Coming out to the people in your life can provide “a real benefit” in creating a support network, Cook said. “You can finally get the social support that you need because you’re not secret about it anymore,” she said. “And you can finally get the help that you need,” whether it’s medication, therapy, support groups or other treatments.
“When you don’t share, you can often feel very alone in your process of recovery,” Nguyen said.
“When you start to share, you meet a lot of other people who empathize and share about their own experiences as well — especially strangers, sometimes, who aren’t as close to you and don’t carry the other interpersonal conflicts that sometimes family has when you share.”

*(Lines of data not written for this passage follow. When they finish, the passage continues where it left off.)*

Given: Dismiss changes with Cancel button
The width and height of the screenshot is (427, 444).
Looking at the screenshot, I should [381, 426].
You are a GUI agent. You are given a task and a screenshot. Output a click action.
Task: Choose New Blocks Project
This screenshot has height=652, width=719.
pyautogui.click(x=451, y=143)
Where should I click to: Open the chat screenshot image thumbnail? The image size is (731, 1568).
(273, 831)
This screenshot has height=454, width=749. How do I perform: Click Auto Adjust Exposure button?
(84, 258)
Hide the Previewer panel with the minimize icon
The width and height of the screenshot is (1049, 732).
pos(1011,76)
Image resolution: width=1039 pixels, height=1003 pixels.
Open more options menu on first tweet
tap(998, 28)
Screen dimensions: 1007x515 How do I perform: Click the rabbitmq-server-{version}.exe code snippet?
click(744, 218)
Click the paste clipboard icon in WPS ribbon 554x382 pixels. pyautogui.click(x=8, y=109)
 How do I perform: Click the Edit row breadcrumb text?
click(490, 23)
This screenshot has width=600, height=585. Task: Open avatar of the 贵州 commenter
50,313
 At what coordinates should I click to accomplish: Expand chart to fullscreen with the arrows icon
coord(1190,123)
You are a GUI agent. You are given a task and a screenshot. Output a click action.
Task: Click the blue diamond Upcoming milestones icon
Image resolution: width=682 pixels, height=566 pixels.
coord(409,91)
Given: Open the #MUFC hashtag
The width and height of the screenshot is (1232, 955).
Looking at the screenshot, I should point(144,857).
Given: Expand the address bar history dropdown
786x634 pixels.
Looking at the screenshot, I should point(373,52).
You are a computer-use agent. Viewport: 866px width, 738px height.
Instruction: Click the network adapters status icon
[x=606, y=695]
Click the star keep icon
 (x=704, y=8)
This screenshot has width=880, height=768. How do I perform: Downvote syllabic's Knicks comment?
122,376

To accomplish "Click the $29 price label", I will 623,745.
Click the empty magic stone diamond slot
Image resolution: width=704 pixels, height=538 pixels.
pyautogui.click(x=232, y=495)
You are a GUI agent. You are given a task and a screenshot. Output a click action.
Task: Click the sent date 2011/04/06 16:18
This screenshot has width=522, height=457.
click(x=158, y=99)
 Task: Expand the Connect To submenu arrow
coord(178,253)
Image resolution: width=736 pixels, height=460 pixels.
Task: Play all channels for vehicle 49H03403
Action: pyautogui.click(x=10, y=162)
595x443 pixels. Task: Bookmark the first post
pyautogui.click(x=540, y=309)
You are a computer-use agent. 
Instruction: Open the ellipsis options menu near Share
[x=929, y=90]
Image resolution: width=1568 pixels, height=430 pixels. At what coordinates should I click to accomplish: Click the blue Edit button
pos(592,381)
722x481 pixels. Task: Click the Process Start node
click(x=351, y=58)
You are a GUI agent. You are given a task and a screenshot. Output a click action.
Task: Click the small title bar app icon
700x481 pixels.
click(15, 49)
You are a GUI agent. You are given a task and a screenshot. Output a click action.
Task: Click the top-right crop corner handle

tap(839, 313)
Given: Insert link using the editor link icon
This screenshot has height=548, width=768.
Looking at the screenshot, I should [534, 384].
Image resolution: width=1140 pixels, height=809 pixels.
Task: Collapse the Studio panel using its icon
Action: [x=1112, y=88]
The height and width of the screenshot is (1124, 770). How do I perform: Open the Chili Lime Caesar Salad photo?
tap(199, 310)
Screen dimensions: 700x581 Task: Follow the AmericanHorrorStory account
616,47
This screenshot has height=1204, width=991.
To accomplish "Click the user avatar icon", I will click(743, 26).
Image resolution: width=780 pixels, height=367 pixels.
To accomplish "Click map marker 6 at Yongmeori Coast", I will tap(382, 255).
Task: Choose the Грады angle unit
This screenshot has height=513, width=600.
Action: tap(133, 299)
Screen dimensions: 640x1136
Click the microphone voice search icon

It can help to “have a community,” Nguyen added, or even just a single soul you can count on. “If you have a friend or someone you know who knows you well and can just check you when you’re going down that path, it’s sometimes easier to just have somebody else say, ‘That’s not you; that’s your depression brain,’” she said. “The more, the better, but even just one person is quite powerful.”
Of course, one barrier is stigma — a word Nguyen dislikes because it’s “too arbitrary” and “reinforces a negative feeling.” (“If we’re actually going to tackle stigma, then we have to talk about what it actually is, which is fear, shame and discrimination,” she said.) Sixty-eight percent of Americans don’t want someone with mental illness marrying into their family, according to research published in the Journal of Health and Social Behavior, and 58% don’t want to work with people with mental illness.
Educating people on the genetic roots of mental illness doesn’t work to decrease stigma, said Corrigan. “What does work is interaction with people who’ve lived experience with mental illness,” he said, drawing a parallel to shifting attitudes around the gay community. “Mental illness is fundamentally a hidden stigma like being gay, and so when you come out, you humanize it far greater than any other kind of message,” he said.